Attention Detroit-Area Artists: Application Process for Kresge Artist Fellowships Opens Dec. 1st

We recently published a post titled "What Is Kresge Looking For In Future Artist Fellows?" in which we examined the things Detroit-area artists need to keep in mind when applying for the foundation's Artist Fellowships and its $25,000 prize.

We'll succinctly paraphrase the answer to that question momentarily, but until then, we'd like to build the suspense by passing along the news that, just like that, the foundation announced it will open the application process on December 1st for 2015's round of Artist Fellowships. The online application must be completed by Thursday, January 22, 2015.

Time flies, huh?

The fellowships will provide support for nine literary artists and nine visual artists living and working in metropolitan Detroit (Wayne, Oakland and Macomb counties), whose "commitment to artistic achievement in contemporary or traditional forms is evident in the quality of their work."

Artists working in the fields of literary arts and visual arts may apply. The former includes fields like creative nonfiction, fiction, poetry, and spoken word. The latter includes things like book arts, ceramics, drawing, glass, installation, metalwork, painting, photography, performance art, printmaking, sculpture, and more.

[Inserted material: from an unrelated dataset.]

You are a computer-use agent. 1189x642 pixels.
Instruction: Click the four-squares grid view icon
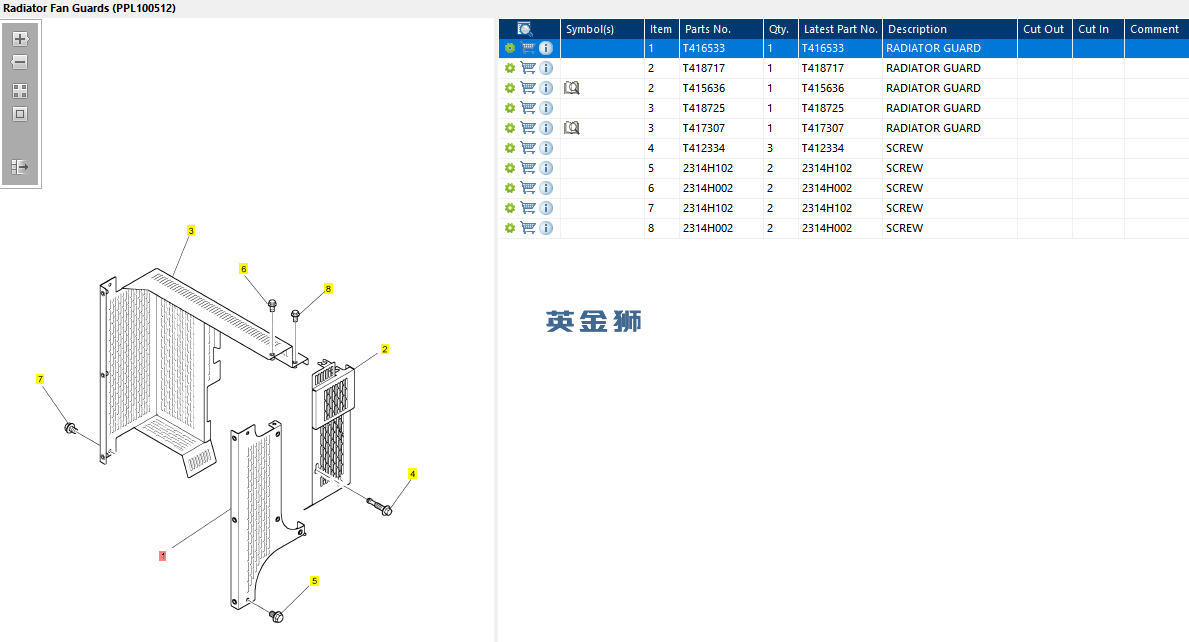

Moreover, the foundation is helping applicants navigate the process by providing an online guide as well as two informational sessions. These sessions include "Developing a Strong Application" and "Navigating the Online System."

You'll note, however, it is not offering a session titled "What Type of Proposal Will Increase Your Chances of Getting Grant." And we can't blame them. That would be slightly crass. If you take a closer look at the online guide, you'll get some tantalizing crumbs, albeit wrapped in familiar boilerplate application language (e.g. "Fellowships recognize creative vision and commitment to excellence"). Fair enough.

This is why we encourage you, once again, to check out our aforementioned post. In a nutshell, all art is contextual, and Kresge is looking for artists who convey a sense of renewal and regeneration in the wake of Detroit's bankruptcy.

Take it away, Rip Rapson, president of the foundation: "As we look to a future beyond the city’s bankruptcy, artists provide an indispensable wellspring of insight and creativity from which our community can draw inspiration and hope."

In short, optimism sells. Dial back the doom and gloom.